I hope you will allow me give you the perspective from the person on the other side of the fence as we're basically in the same situation as the old man. This is not meant to be mean or confrontational, it's just walking a block in someone else's shoes.
We've got neighbors who had 4 dogs, two pugs and 2 boxers. I won't go into the whole story but now they're down to one pug and one boxer.
Anyway, from the time they moved in they've kept the pug outside most of the day which means we can't go in or near our back yard without this little mutt barking up a storm. Granted we've got block wall privacy fencing it doesn't stop the noise or echo of the barking and if the Boxer chimes in it'll wake the dead.
Up until very recently we didn't have a dog much less one that barked all day so it got real old real quick. Yes I know they're just dogs being dogs BUT that didn't reduce the annoyance at all. We've talked to the neighbors until we're blue in the face and every time we were told they'd take care of it but never did.
5am to midnight, didn't matter bark,bark bark. I was getting sooo annoyed (not to mention woken up constantly) that I started dreaming of ways to shut that dog up. Everything from throwing rocks at them to opening their gate so they'd "get lost". 
Yes it was that bad! All we wanted was to be able to walk into our yard in peace or sleep past 5 am.
The only thing that has stopped me from doing anything is remembering that it's not the dog's fault, it's the owner who is allowing the dog to do as it pleases. Kind of like allowing your kid to scream in a movie theater or fine dining restaurant saying "he/she is just being a child". That's all well and good but does nothing to remidy the situation of not being able to enjoy the space I paid for without being harassed by some animal.
It was quiet before these people moved in and now it's like I live next door to a kennel which is NOT what I signed up for when I bought my house.
We've started the process of forcing this nasty neighbor to control his dogs, he's already gotten one letter from the HOA and now he won't talk to us anymore, instead he just makes nasty comments from the other side of the fence when he knows we're in the back yard.
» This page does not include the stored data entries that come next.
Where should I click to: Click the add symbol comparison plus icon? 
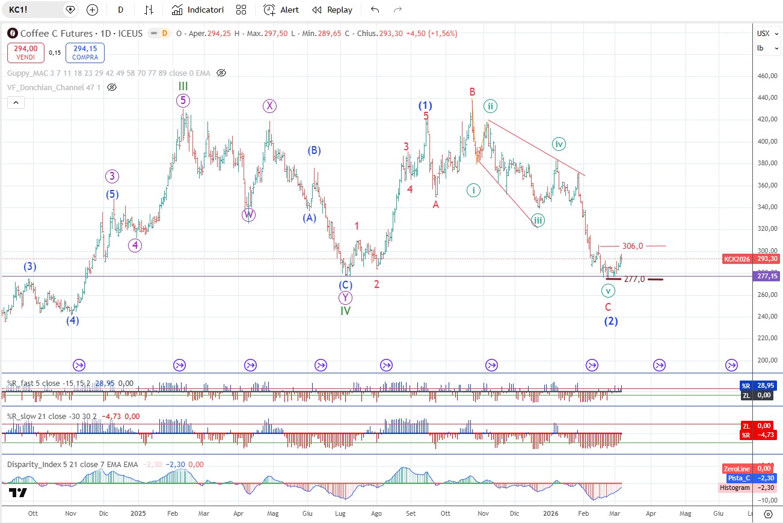click(x=92, y=10)
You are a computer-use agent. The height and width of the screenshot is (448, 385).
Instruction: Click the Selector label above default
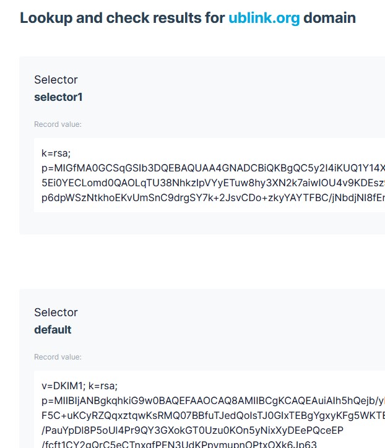[x=56, y=312]
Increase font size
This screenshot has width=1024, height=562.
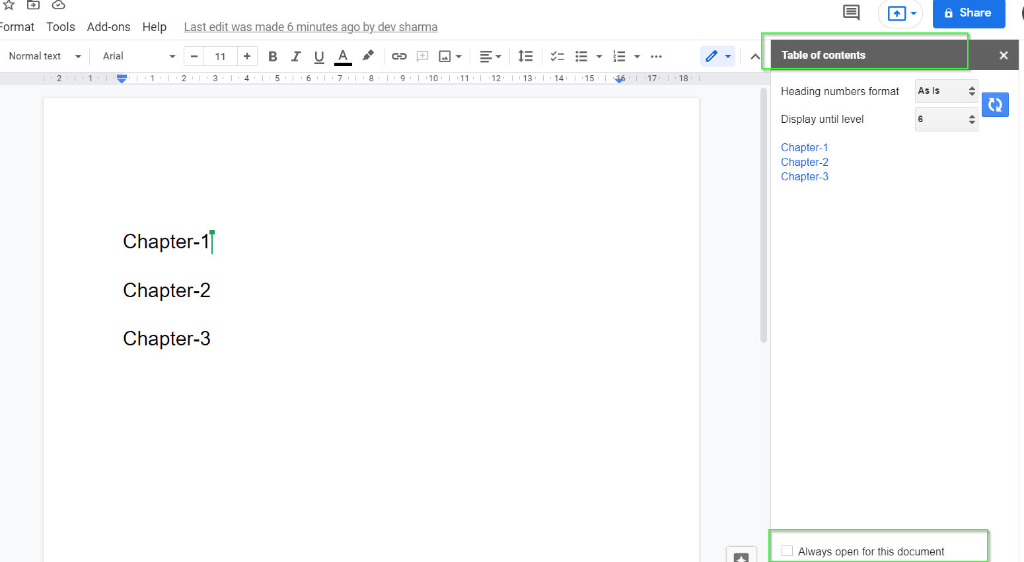pos(247,56)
Unfortunately the letter's effect only lasted about a week and now it's back to what it was so on to step two,three etc.
The point I'm trying to get to is while it's not right for the old guy to toss rocks at your dogs he comes from a mindset of dealing with the dog not the owner who (in his mind) seems not to care as it continues.
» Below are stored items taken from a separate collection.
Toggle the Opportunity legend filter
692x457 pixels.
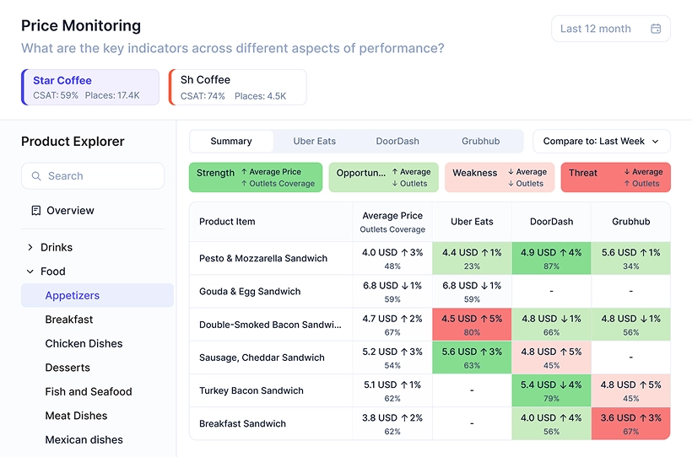tap(383, 178)
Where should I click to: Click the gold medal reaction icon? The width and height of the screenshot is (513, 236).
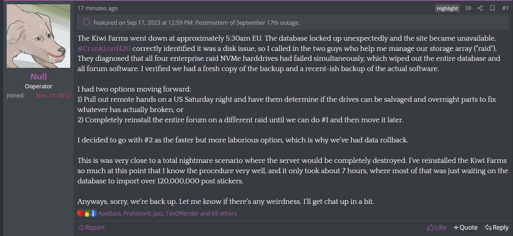(x=87, y=213)
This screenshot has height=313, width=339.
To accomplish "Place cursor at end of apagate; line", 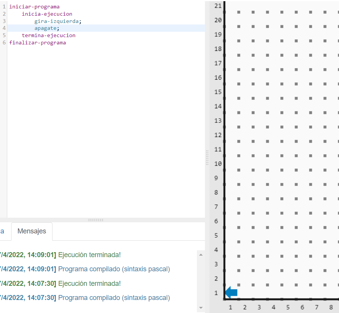I will click(x=60, y=28).
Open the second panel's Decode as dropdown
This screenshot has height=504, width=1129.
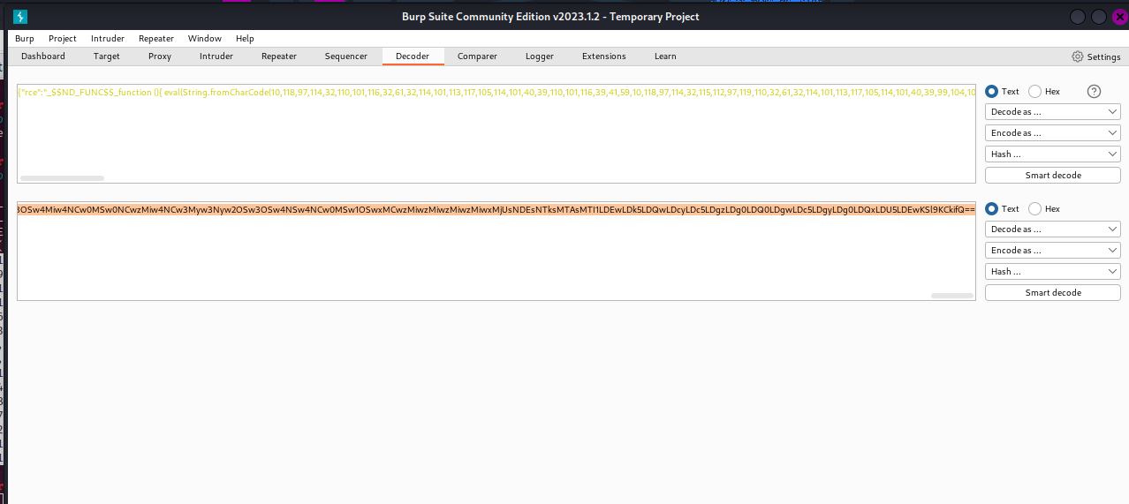[x=1052, y=229]
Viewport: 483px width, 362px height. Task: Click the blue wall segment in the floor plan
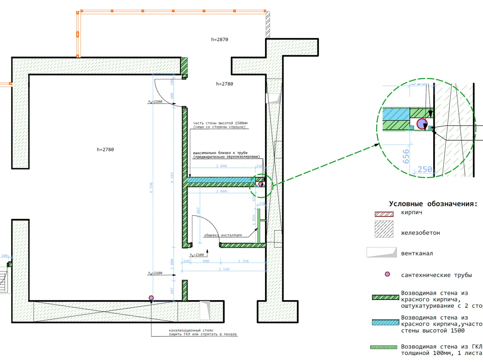pos(220,180)
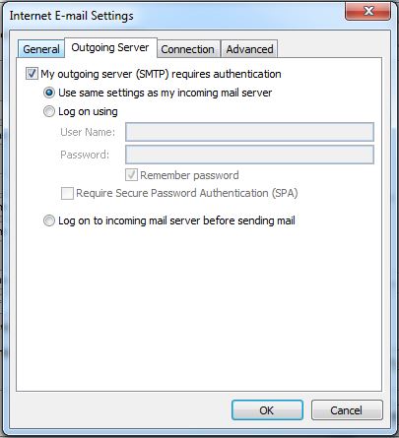Click the Password input field
The image size is (399, 438).
point(249,155)
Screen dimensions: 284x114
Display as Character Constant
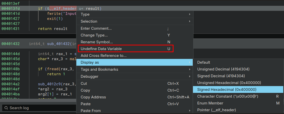[228, 96]
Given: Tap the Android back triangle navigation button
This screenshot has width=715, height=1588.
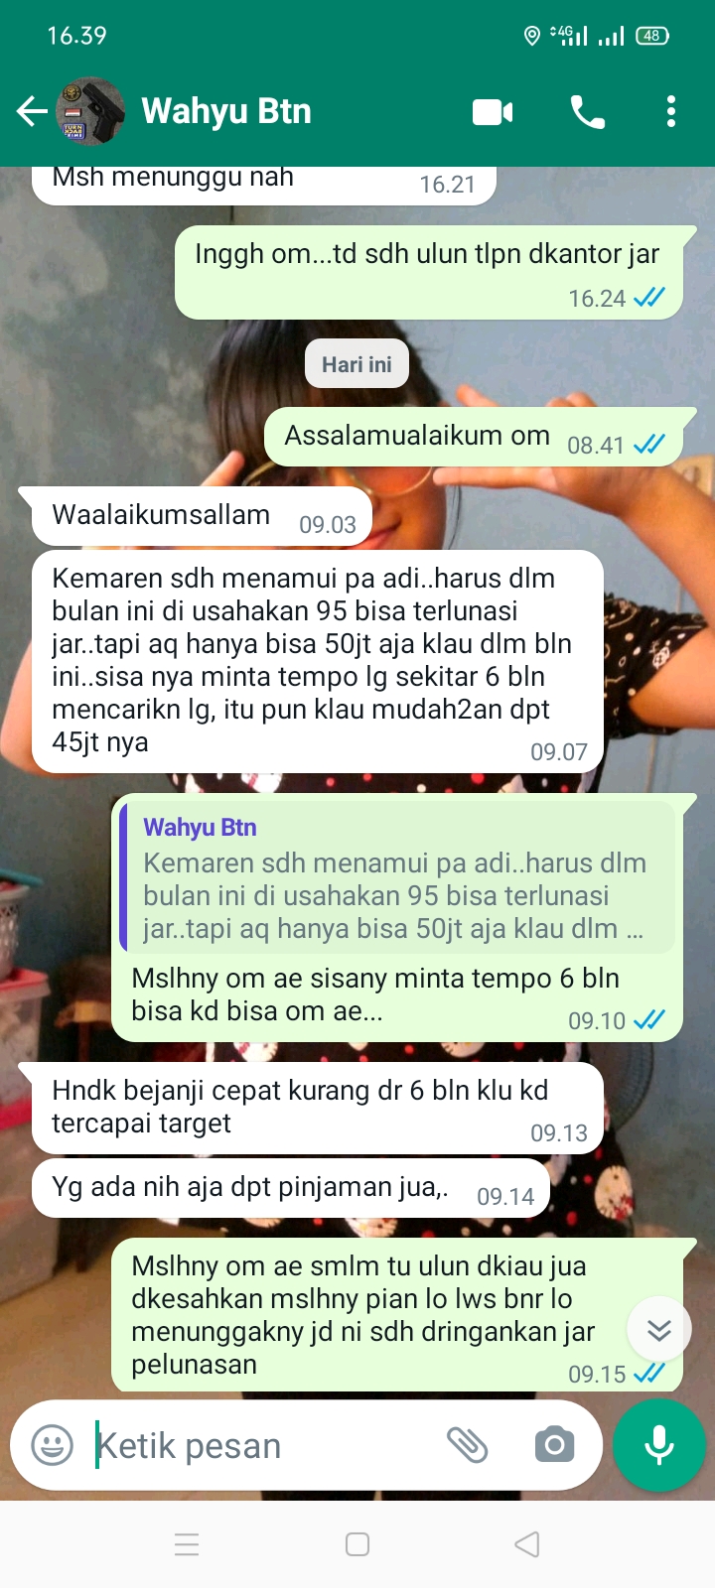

I'm betting it was quiet before you moved in with your dogs, he had his routine and now that's being interrupted and he's really not happy with that.
I'd go talk to him, apologize for upsetting him and explain you're doing your best to quiet it down and will be moving soon anyway.
I think he'd respect the fact you're willing to talk and are understanding that your animals are annoying him.
This is just my observation as someone who lives on the "other side of the fence".


----------



## holland (Jan 11, 2009)

Interesting thread...I had a neighbour who wrote me letters when he was upset with my dogs-makes me really appreciate the fact that he wrote me letters instead of throwing rocks at my dogs-I'd be really upset about that too-with my neighbour I did what jimj suggested in his last paragraph-Plus I think its really good that you are taking them for walks-Hope you are able to move soon


----------



## Lilie (Feb 3, 2010)

I'm with jimj on this one, as I currently have a neighbor with annoying barking dogs. Three siblings - two females, one male. Both females currently have a litter of puppies each. So not only do we have three barking dogs who are chained in the yard (right next to my side pasture) but we also have screaming puppies. 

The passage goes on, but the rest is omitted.